This gives a triangle-level classification task where labels are higher-order topological statistics (coface-like information), and features are structural (degrees), avoiding direct leakage of the label.

Loader and task selection

The loader:

  • topobench/data/loaders/graph/a123_loader.py

    • A123DatasetLoader(AbstractLoader)

does:

  1. Reads data_name and specific_task from parameters.

  2. Constructs A123CortexMDataset(root, name, parameters).

  3. Depending on specific_task:

    • classification
      → Uses the default graph dataset from processed/data.pt.

    • triangle_classification
      → Loads triangle dataset from processed/data_triangles.pt (if it exists) and assigns it to self.dataset.data / self.dataset.slices.

    • triangle_common_neighbors
      → Loads triangle CN (common neighbors) dataset from processed/data_triangles_common_neighbors.pt.

If the triangle files are missing, the loader emits a clear warning suggesting to ensure that the dataset has been processed with the appropriate specific_task.

This keeps the one loader per PR rule, while making triangle tasks selectable via configuration.

Tests and pipeline integration

To satisfy the challenge requirements:

  1. Unit tests

    • test/data/load/test_a123_dataset.py checks:

      • Creation and basic properties of A123 graphs,
      • Correct behaviour of the loader,
      • Correct loading of triangle datasets for triangle_classification / triangle_common_neighbors (e.g. shapes of x, valid label ranges, non-empty datasets in test settings).
  2. Pipeline test

    • test/pipeline/test_pipeline.py is extended with a configuration that:

      • Uses the A123 config (with e.g. specific_task: triangle_classification and num_graphs: 10),
      • Trains an existing TopoBench model for max_epochs=2,
      • Logs metrics such as train/accuracy, val/accuracy, test/accuracy, macro precision, recall, and F1.

    This demonstrates that the entire training pipeline runs successfully on the new benchmark task. Performance is not tuned; the goal is compatibility and coverage.

  3. Coverage

    • Tests exercise:

      • A123CortexMDataset.process,
      • Triangle extraction / classification / CN logic,
      • A123DatasetLoader.load_dataset for multiple specific_task settings,
      • The generic topobench.data.utils.triangle_classifier utility.

    This helps maintain the ≥93% Codecov target.

    Note: we weren't able to check the coverage using Codecov due to dependency incompatibilities.

Why this is a useful B2 benchmark

This contribution adds:

  • A real, biophysically grounded brain dataset (mouse auditory cortex), and
  • Two explicit triangle-level tasks that are naturally suited to topological models.

Key points for TDL:

  • Triangles are 2-simplices of the clique complex of the correlation graph.
  • Triangle roles combine internal functional strength and higher-order embedding (common neighbours).

• _Provided material_:
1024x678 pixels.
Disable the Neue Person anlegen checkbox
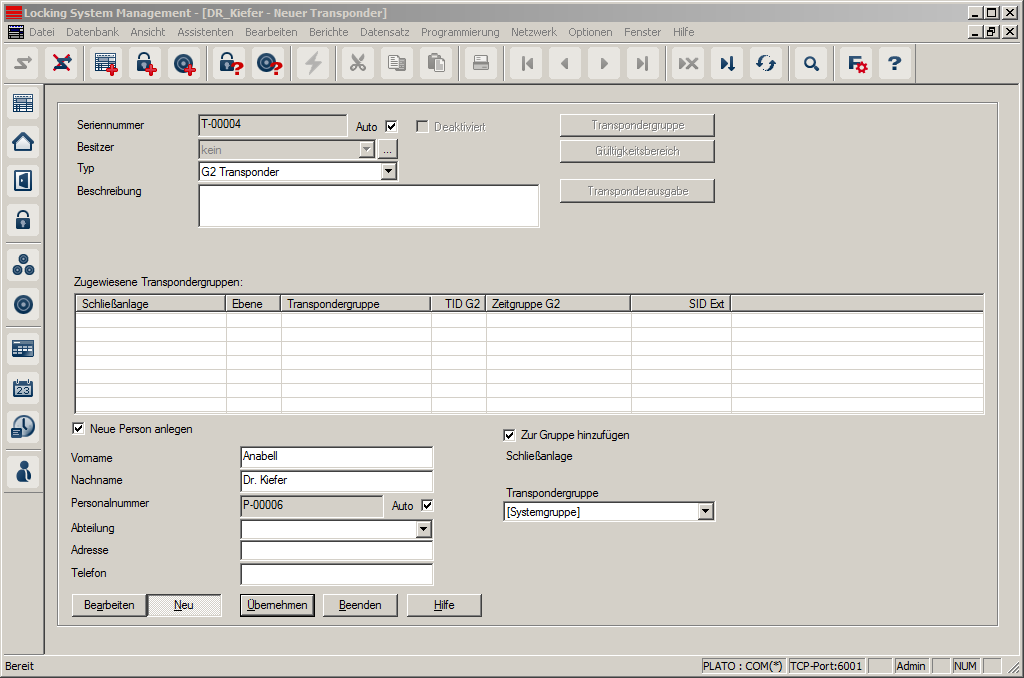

• _Task brief_: In the A123 loader text above, which file does the loader read when specific_task is set to triangle_common_neighbors?

• _Exercise answer_: processed/data_triangles_common_neighbors.pt